Exercise description: Please reproduce these lines word for word, omitting the pictures from your answer.

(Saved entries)

════════════════════

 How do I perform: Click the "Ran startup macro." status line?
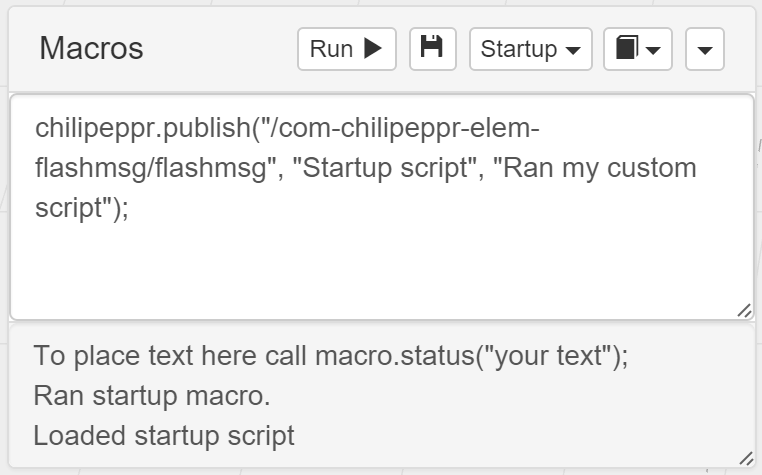click(x=152, y=396)
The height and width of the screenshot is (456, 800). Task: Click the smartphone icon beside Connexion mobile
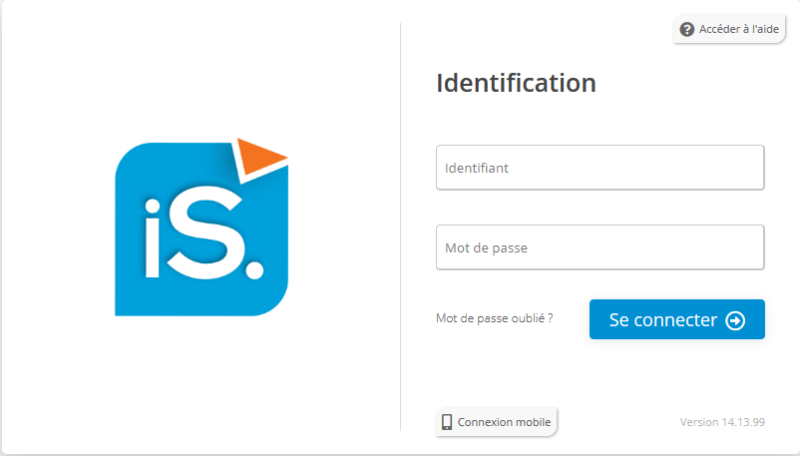[x=447, y=422]
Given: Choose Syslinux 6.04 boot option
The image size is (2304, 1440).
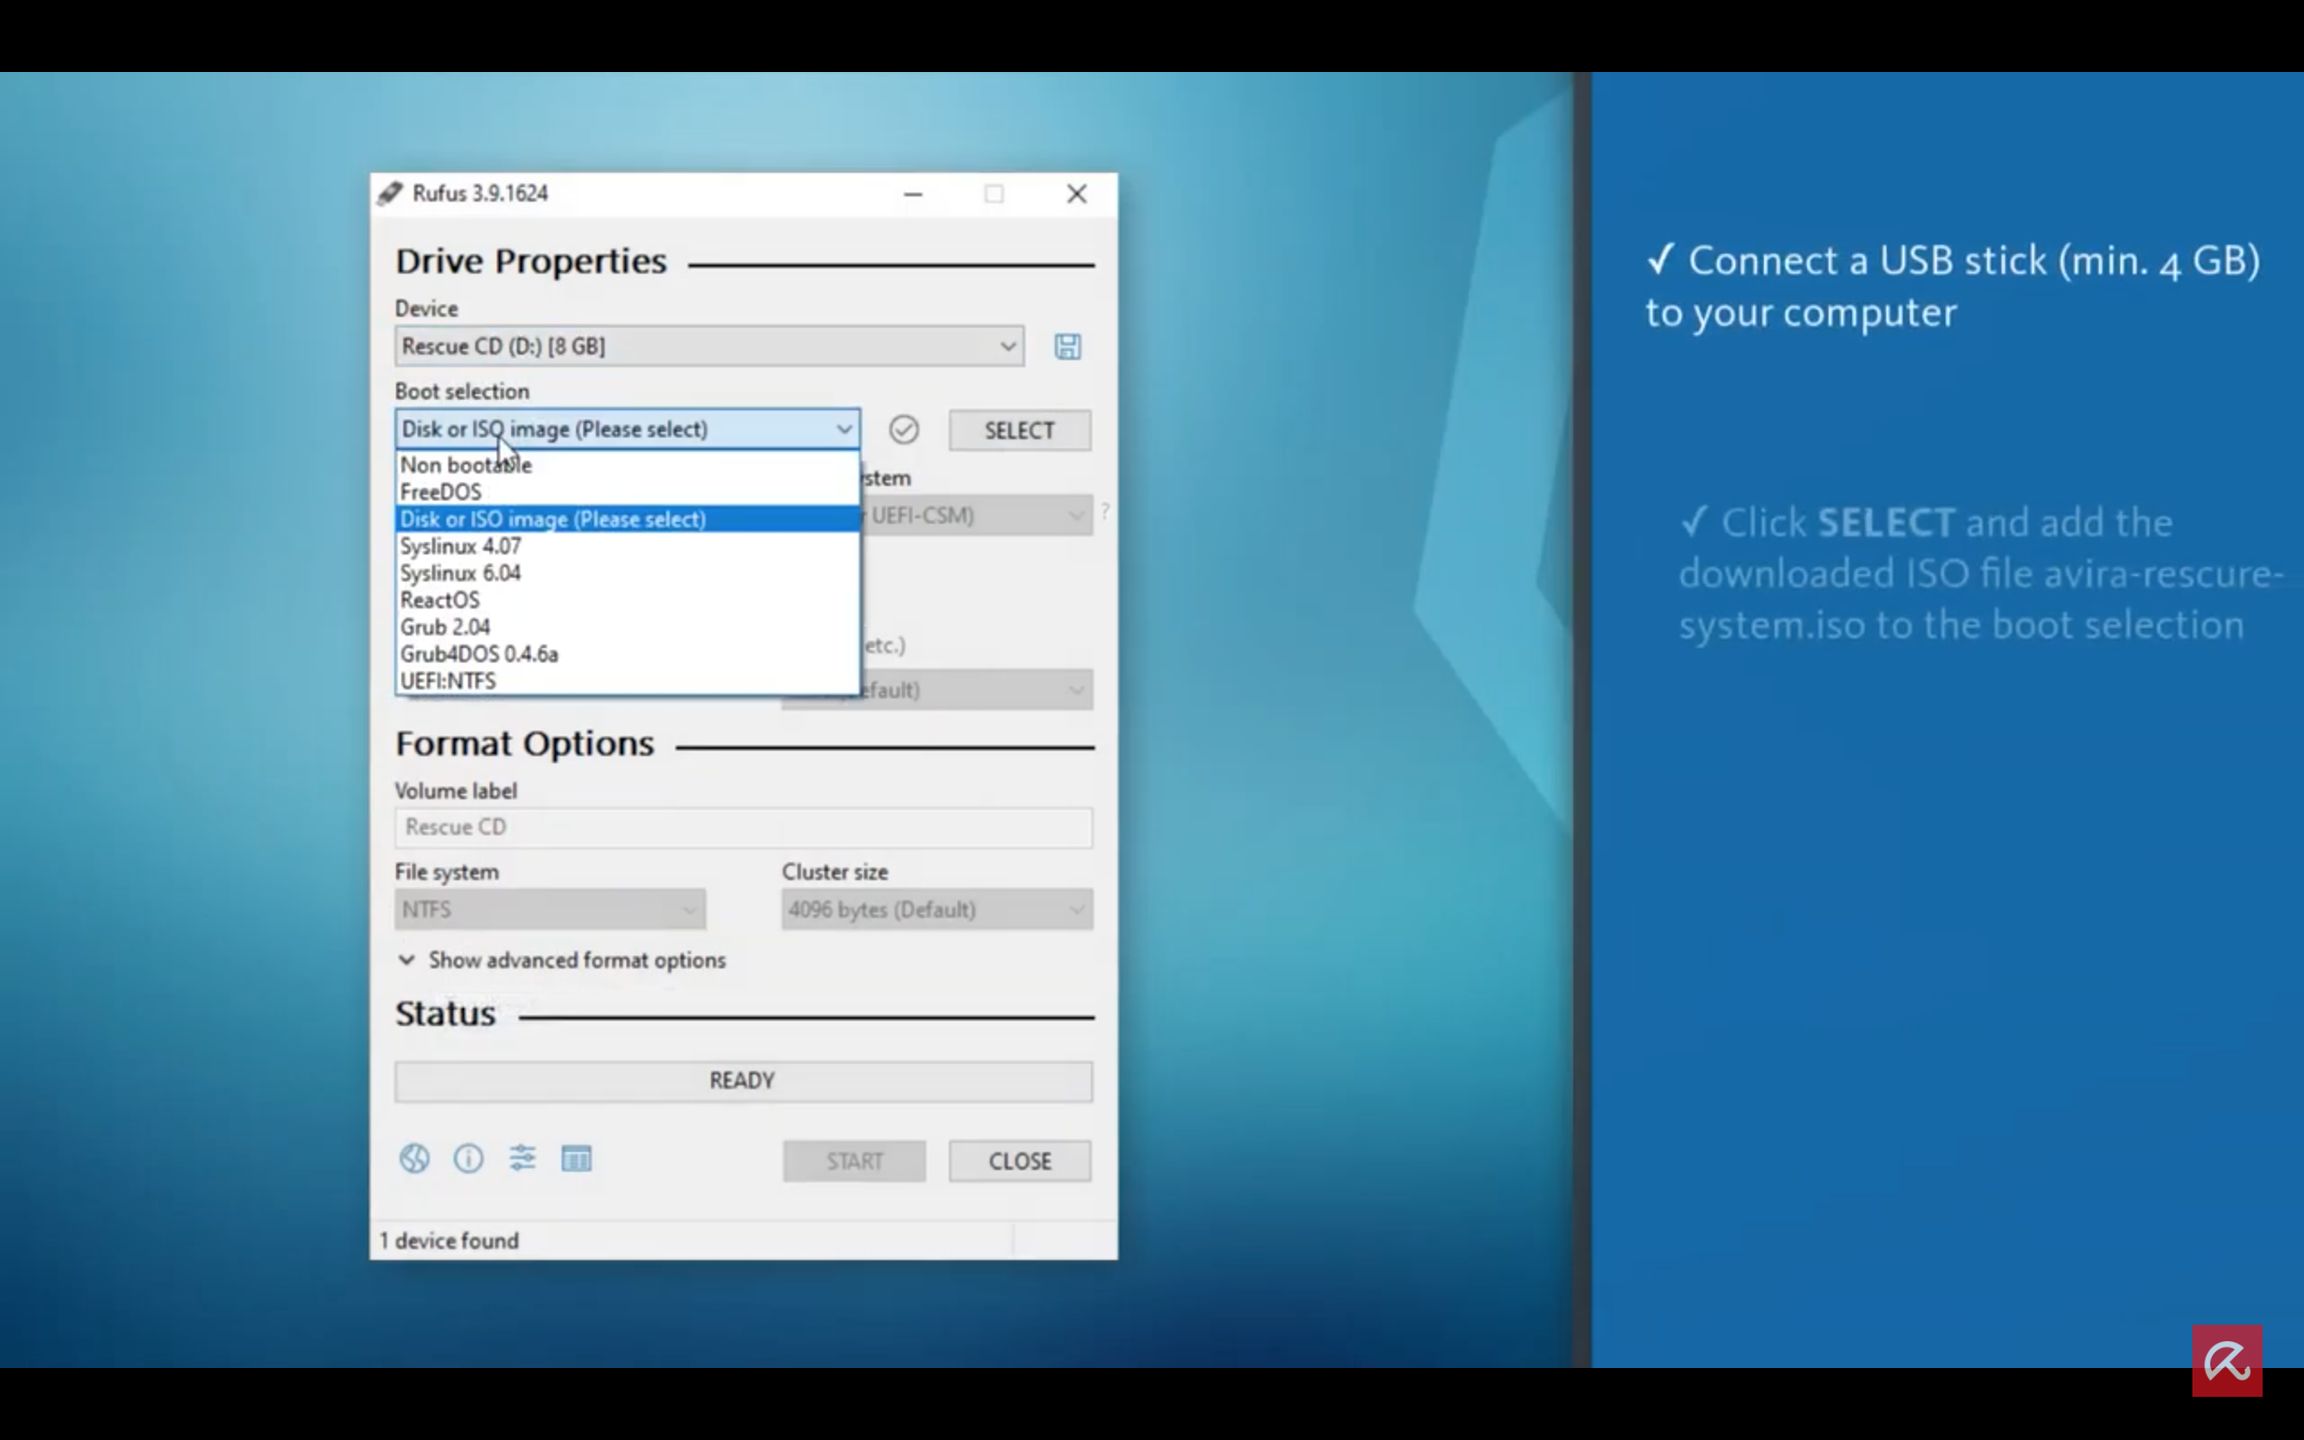Looking at the screenshot, I should click(459, 573).
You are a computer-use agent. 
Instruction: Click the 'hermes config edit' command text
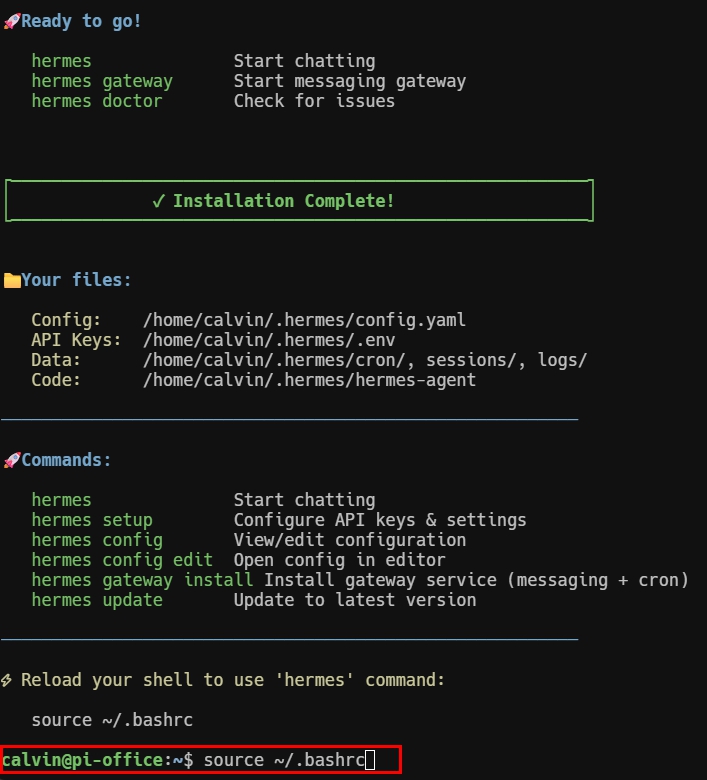[122, 560]
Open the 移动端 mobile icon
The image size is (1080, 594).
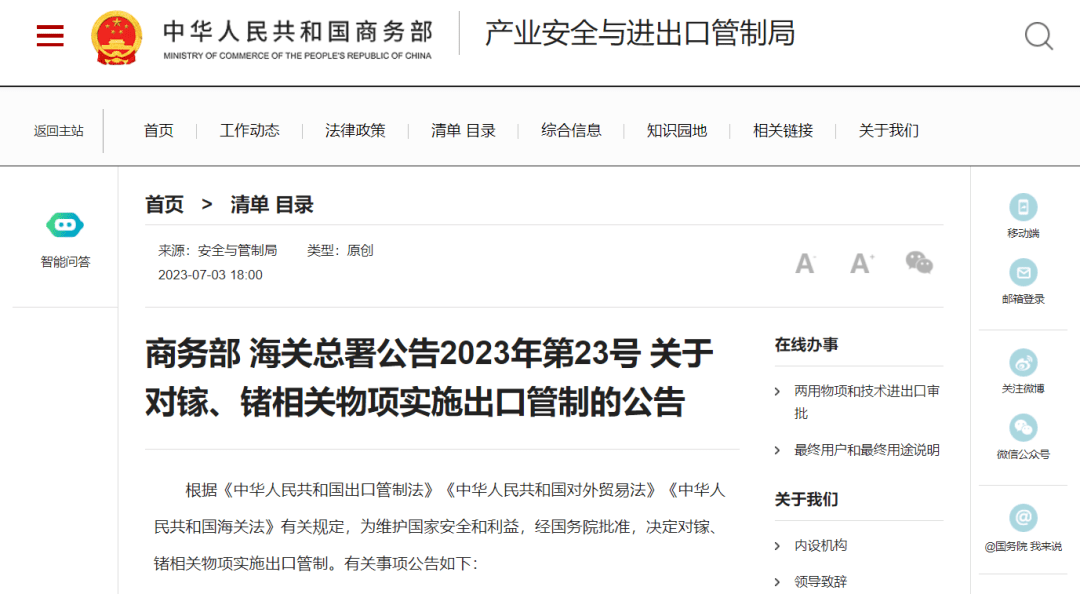tap(1023, 207)
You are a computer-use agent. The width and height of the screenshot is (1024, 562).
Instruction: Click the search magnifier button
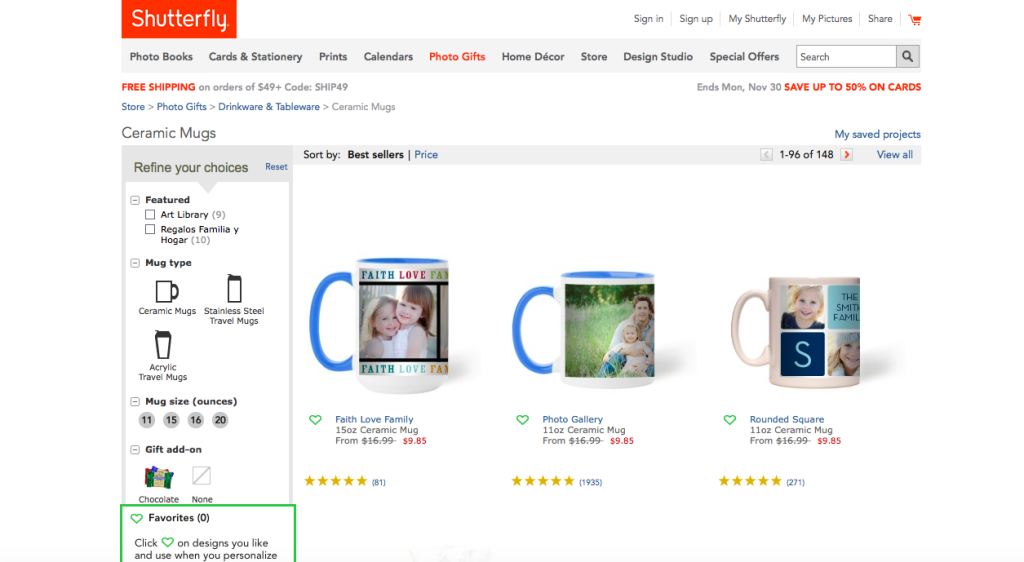pos(908,57)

════════════════════

Written response:
 How do I perform: Click the "Ran startup macro." status line?
click(x=152, y=396)
The height and width of the screenshot is (456, 800). Task: Click the smartphone icon beside Connexion mobile
[x=447, y=422]
Given: Choose Syslinux 6.04 boot option
The image size is (2304, 1440).
Looking at the screenshot, I should click(459, 573).
You are a computer-use agent. 
Instruction: Click the 'hermes config edit' command text
[122, 560]
Open the 移动端 mobile icon
The image size is (1080, 594).
tap(1023, 207)
You are a computer-use agent. The width and height of the screenshot is (1024, 562).
Instruction: Click the search magnifier button
pos(908,57)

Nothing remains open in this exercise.